The boss wants you to get fit — and might start offering cash and a gizmo to help.
UnitedHealthcare is announcing Tuesday a new program to outfit workers with fitness tracking devices, so they have a shot at earning up to $1,460 over the course of a year for meeting certain fitness goals.
Based in Minnetonka, the nation's largest health insurer is collaborating with San Diego-based Qualcomm to provide devices to certain employer health plans that purchase coverage from United.
The agreement comes as more people are wearing fitness trackers, and more employers are interested in making the devices part of their health plans. In a survey last year, the consulting firm Mercer found that about one-fourth of large employers encouraged employees to track physical activity with a wearable device.
"We know from the science there is a health care value for exercise — pretty straightforward," said Steve Beecy, a vice president with UnitedHealthcare.
"They will be given a tracker as part of their insurance premium," Beecy added. "Its unique algorithm tracks the frequency of the walk, the intensity and the tenacity."
Qualcomm makes chips and technology used in smartphones and tablets. Company officials are joining UnitedHealthcare executives to announce the partnership Tuesday during a trade show on health information technology in Las Vegas.
Called UnitedHealthcare Motion, the program is currently available to companies with between 101 and 300 employees in about a dozen states — Minnesota is not one of them. More states will be added this year. It's also been available in the past year to certain UnitedHealthcare customers that employ workers in multiple states.
An employee and the employee's spouse can each earn up to $4 per day for hitting three distinct targets.
If they take 300 steps within 5 minutes, six times per day, the health plan enrollee earns $1.50. The enrollee earns another $1.25 for walking 3,000 steps within a 30-minute period. Finally, walking a total of 10,000 steps in a day brings another $1.25.
"The frequency is probably the most important," Beecy said of the first target, "because it's all about being active throughout the day."
Funds are deposited in the worker's health reimbursement account, which workers can use for general health care expenses before tapping traditional health care coverage. Future versions will be linked with a health savings account, which also can be used for medical costs.
Qualcomm doesn't make the fitness devices, which enrollees can wear on the wrist or attach to clothing.

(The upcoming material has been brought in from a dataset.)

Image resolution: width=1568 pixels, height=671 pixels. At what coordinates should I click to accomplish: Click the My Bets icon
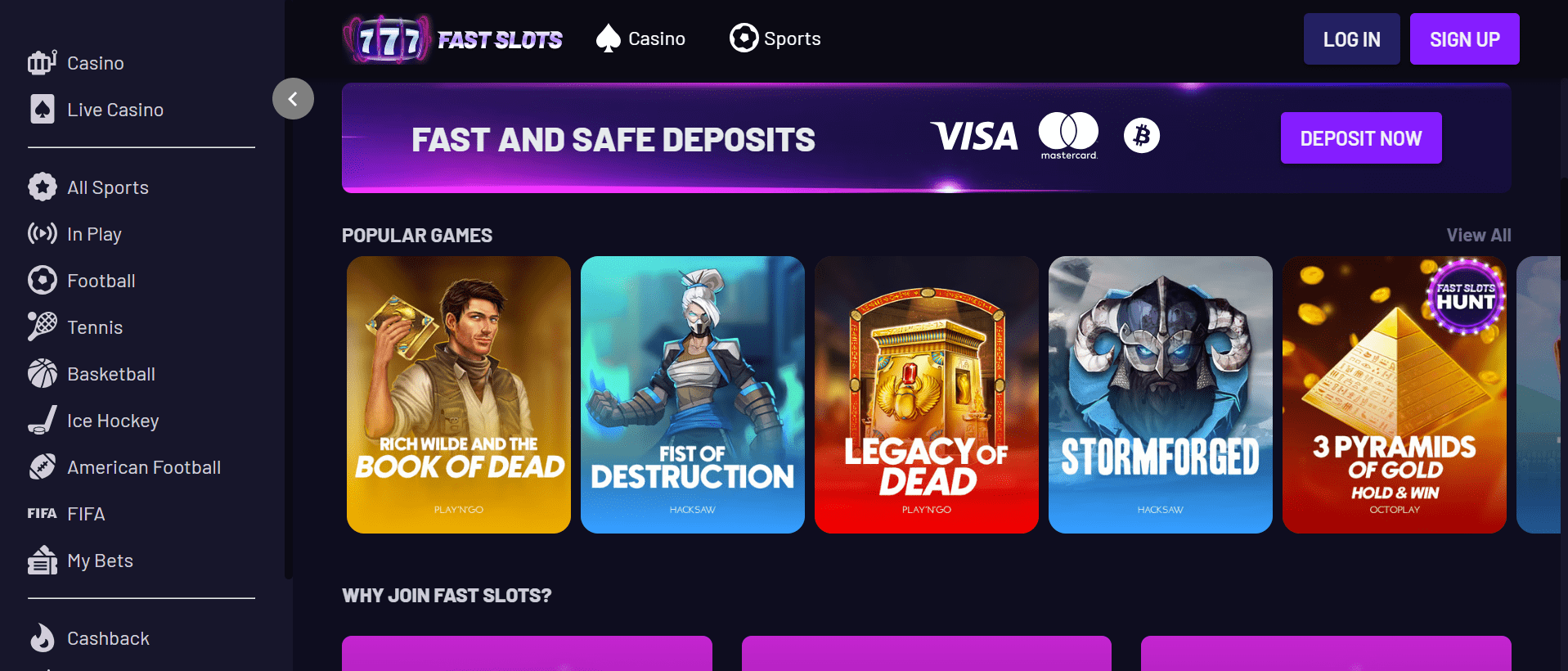pos(42,560)
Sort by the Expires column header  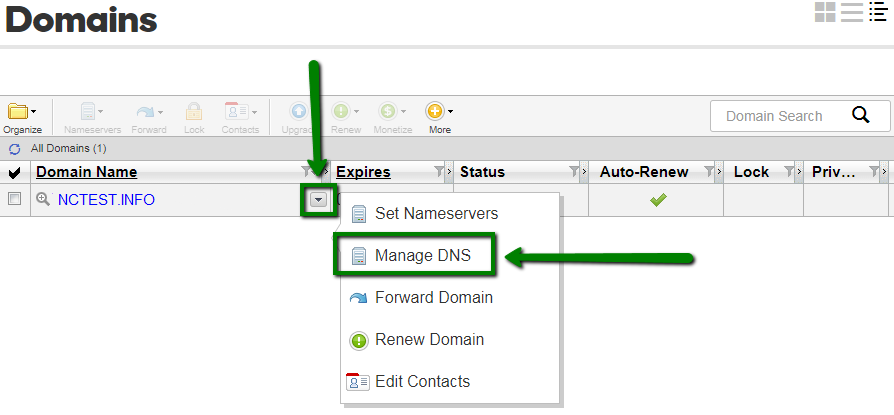pos(363,172)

Instead, it provides the "medical-grade connectivity" that allows information from sensors in the devices to be transmitted while providing for privacy and security, said Dr. James Mault, vice president and chief medical officer of Qualcomm Life, the healthcare subsidiary of Qualcomm.
"This device will coach you throughout the day," Mault said. "It talks to the app once an hour, and exchanges the data, and then the app will say: Here's what you need to do to earn the rest of your bonus."
The technology is designed to prevent gaming the system — things like simulating steps in a rocking chair, or attaching the monitor to a dog.
"If you took the device off … gave it to your 10-year-old kid and told them to run around the house 100 times, the system can actually detect the difference," Mault said.
For Qualcomm, the agreement with UnitedHealthcare is just the latest in a series of ventures into health care. Officials from both companies spoke of the potential for additional collaboration in the future, but did not release financial terms for any such agreements.
There's growing interest in wearable fitness monitors among both workers and employer health plans, said Rose Stanley, senior practice manager for WorldatWork, a nonprofit that tracks trends in human resources.
The nonprofit group in 2013 published survey results showing that only 17 percent of companies were using mobile technology for wellness, lifestyle tracking or improvement. But at the time, more than 60 percent said they might adopt the technology in the next three years.
Employees often are wary at first about such wellness programs, Stanley said, because they fear "a big brother thing." But as time goes by, employees are becoming more comfortable with the programs, she said, including fitness trackers.
"People are starting to become a little bit more comfortable utilizing it," Stanley said.